Задание A:
Отредактируй часть листинга от строки с «Find the location of a particular element.» до строки с «delivery-information-bar is located» включительно: замени «particular» на «specific», а остальное оставь без изменений. Картинки в ответ не включай.

Ближе к 11 часам утра группа депутатов прорвалась в его кабинет и стала настаивать на созыве Совета старейшин (сеньорен-конвента). Тот отмахивался и говорил, что ему нужно написать телеграмму императору. В 12 часов 40 минут Родзянко просил высочайшим манифестом официально возобновить деятельность Думы и Госсовета
[29]. Изгнанные из его кабинета депутаты отправились в комнату Финансовой комиссии, где под председательством Николая Виссарионовича Некрасова началось частное совещание Совета старейшин.
Лидер левого крыла партии кадетов, инженер-железнодорожник и профессор Томского технологического института, Некрасов демонстрировал «огромные деловые способности, умение ориентироваться, широкий кругозор, практическую сметку»
[30]. Ариадна Владимировна Тыркова-Вильямс, гимназическая подруга жены Ленина Надежды Константиновны Крупской, модная журналистка и писательница, замечала о Некрасове: «Он жаден к почету и неразборчив в средствах»
[31].
Керенский настаивал на проведении заседания Думы, чтобы она взяла власть в свои руки. Его поддержал меньшевик Матвей Иванович Скобелев.
Сын промышленника, сектанта-молоканина, Скобелев учился в Бакинском техническом училище, но вылетел оттуда за участие в забастовке. С конца 1906 года жил в Вене, входил в редколлегию той «Правды», которую издавал Троцкий. В 1912 году окончил Венский политехникум, вернулся в Россию, где избрался в IV Думу от русского населения Закавказья. Скобелев запомнился Джону Риду — американскому журналисту левых взглядов — как человек, «похожий на светского ухажера, с выхоленной белокурой бородой и желтыми волнистыми волосами»
[32].
Более умеренные депутаты с Керенским и Скобелевым не соглашались.
«Вопрос стоял так: не подчиниться указу Государя Императора, т. е. продолжать заседания Думы, — значит стать на революционный путь… Оказав неповиновение монарху, Государственная дума тем самым подняла бы знамя восстания и должна была бы стать во главе этого восстания со всеми его последствиями… Но на это ни Родзянко, ни подавляющее большинство из нас, вплоть до кадет, были совершенно не способны»
[33], — писал Шульгин. Было решено провести частное заседание всего наличного состава депутатов, и чтобы подчеркнуть его частный характер, собраться не в большом Белом зале, а в Полуциркулярном. Частное заседание открылось в полтретьего дня.
Предложение Думе взяться за формирование нового правительства прозвучало из уст Чхеидзе
[34]. Дворянин, не доучившийся в Новороссийском университете в Одессе, он дважды арестовывался, избирался гласным Батумской и Тифлисской городских дум. После избрания в Третью Госдуму возглавлял в ней фракцию социал-демократов. Набоков находил в нем «что-то трагикомичное: во всем даже его внешнем облике, в выражении лица, в манере говорить, в акценте»
[35]. Троцкий считал Чхеидзе «честным и ограниченным провинциалом»
[36].

Извлечённые данные:
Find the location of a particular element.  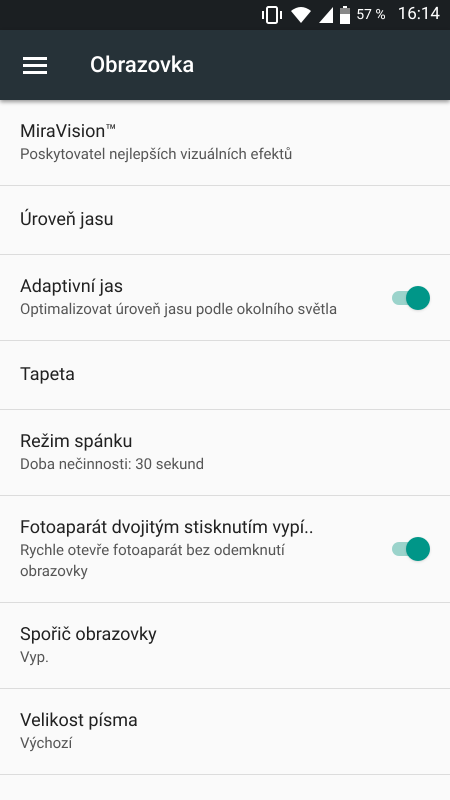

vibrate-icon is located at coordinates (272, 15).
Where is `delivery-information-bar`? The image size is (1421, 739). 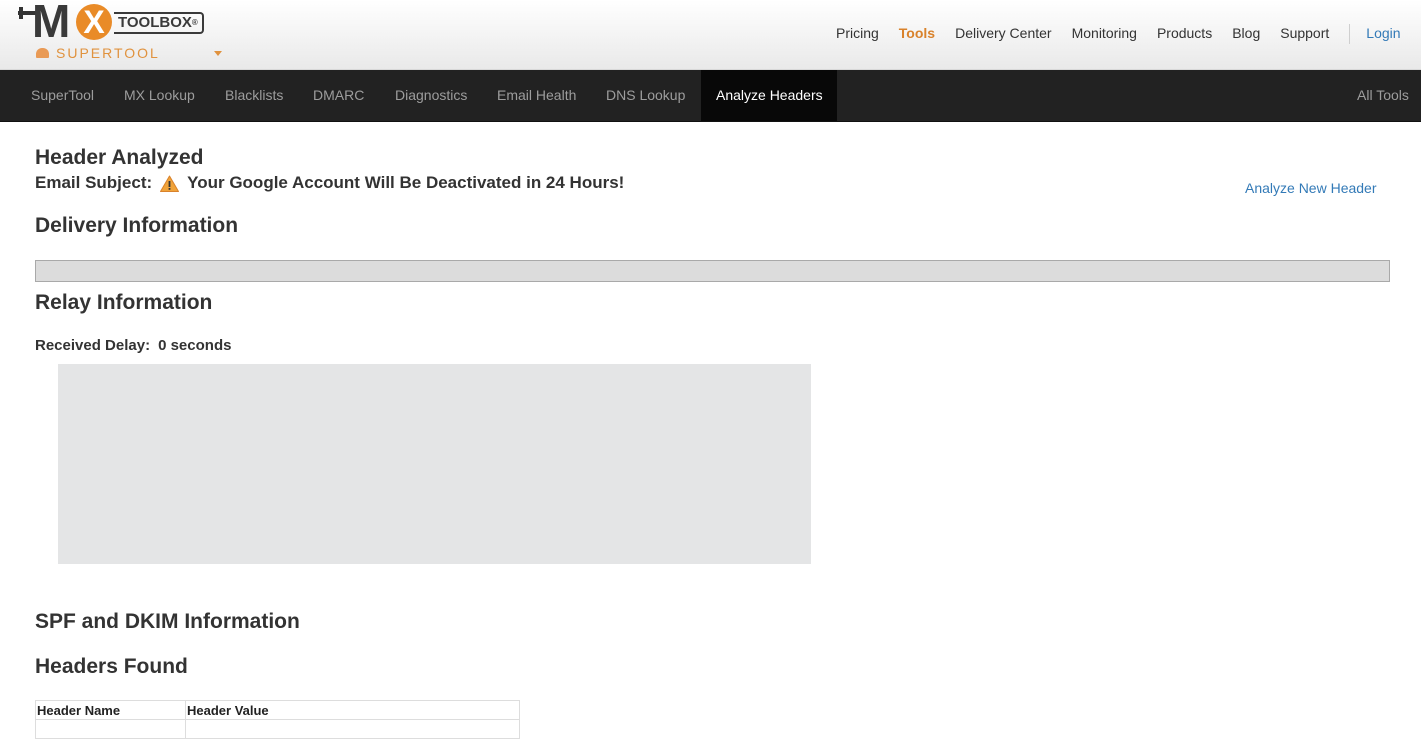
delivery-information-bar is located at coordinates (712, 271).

* * *

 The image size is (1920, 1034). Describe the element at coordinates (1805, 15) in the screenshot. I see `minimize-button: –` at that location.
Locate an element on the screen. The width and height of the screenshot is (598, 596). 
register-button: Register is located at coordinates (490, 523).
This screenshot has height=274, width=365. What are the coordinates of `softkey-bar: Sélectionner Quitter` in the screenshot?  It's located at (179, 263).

---

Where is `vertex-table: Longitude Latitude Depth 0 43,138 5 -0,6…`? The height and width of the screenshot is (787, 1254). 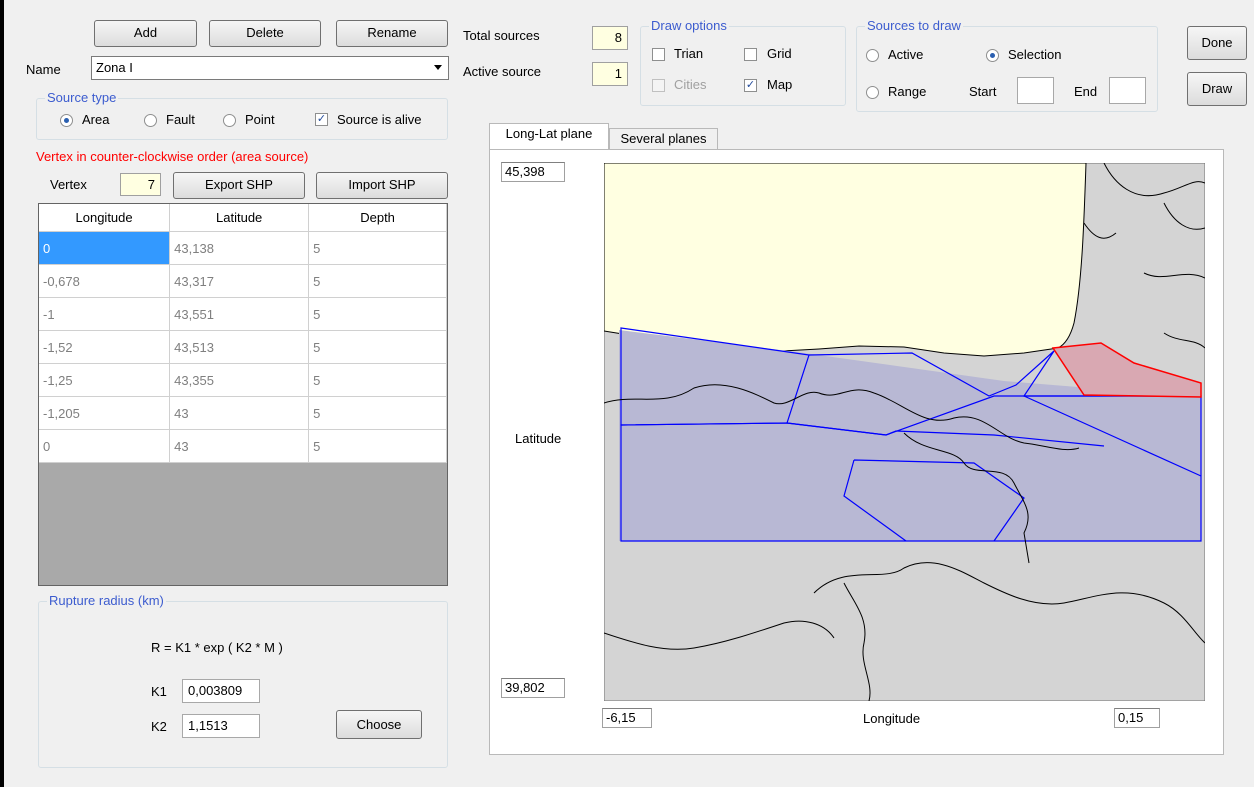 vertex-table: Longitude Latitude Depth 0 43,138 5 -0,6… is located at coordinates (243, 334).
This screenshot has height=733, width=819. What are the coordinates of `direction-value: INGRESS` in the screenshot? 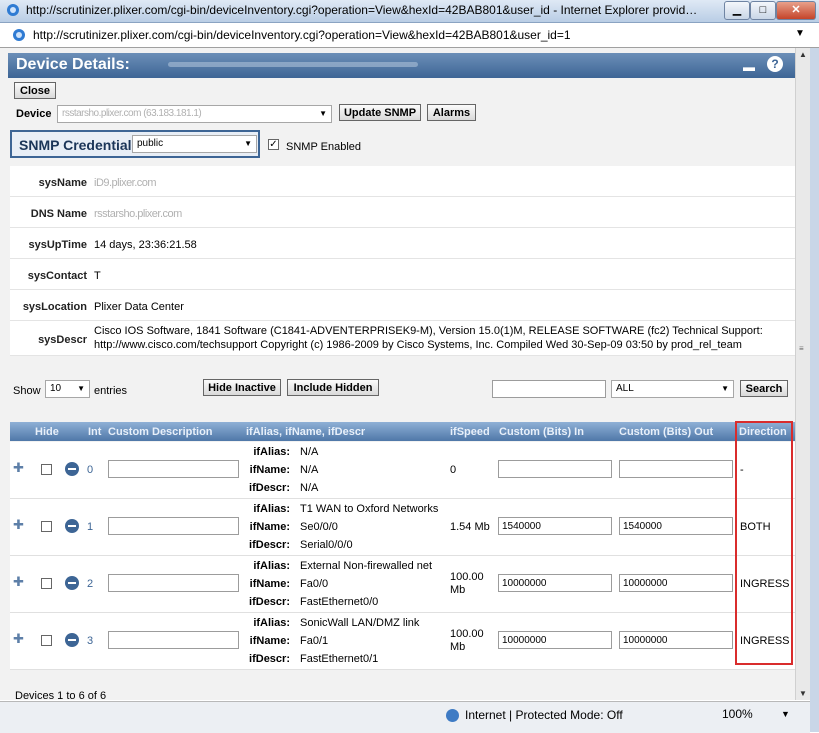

Задание B:
Запиши из фрагмента документа часть, которая начинается со слов «Более умеренные депутаты» и заканчивается словами «в полтретьего дня.», слово в слово.

Результат A:
Find the location of a specific element.  

vibrate-icon is located at coordinates (272, 15).
Where is `delivery-information-bar`? The image size is (1421, 739). 
delivery-information-bar is located at coordinates (712, 271).

Результат B:
Более умеренные депутаты с Керенским и Скобелевым не соглашались.
«Вопрос стоял так: не подчиниться указу Государя Императора, т. е. продолжать заседания Думы, — значит стать на революционный путь… Оказав неповиновение монарху, Государственная дума тем самым подняла бы знамя восстания и должна была бы стать во главе этого восстания со всеми его последствиями… Но на это ни Родзянко, ни подавляющее большинство из нас, вплоть до кадет, были совершенно не способны»
[33], — писал Шульгин. Было решено провести частное заседание всего наличного состава депутатов, и чтобы подчеркнуть его частный характер, собраться не в большом Белом зале, а в Полуциркулярном. Частное заседание открылось в полтретьего дня.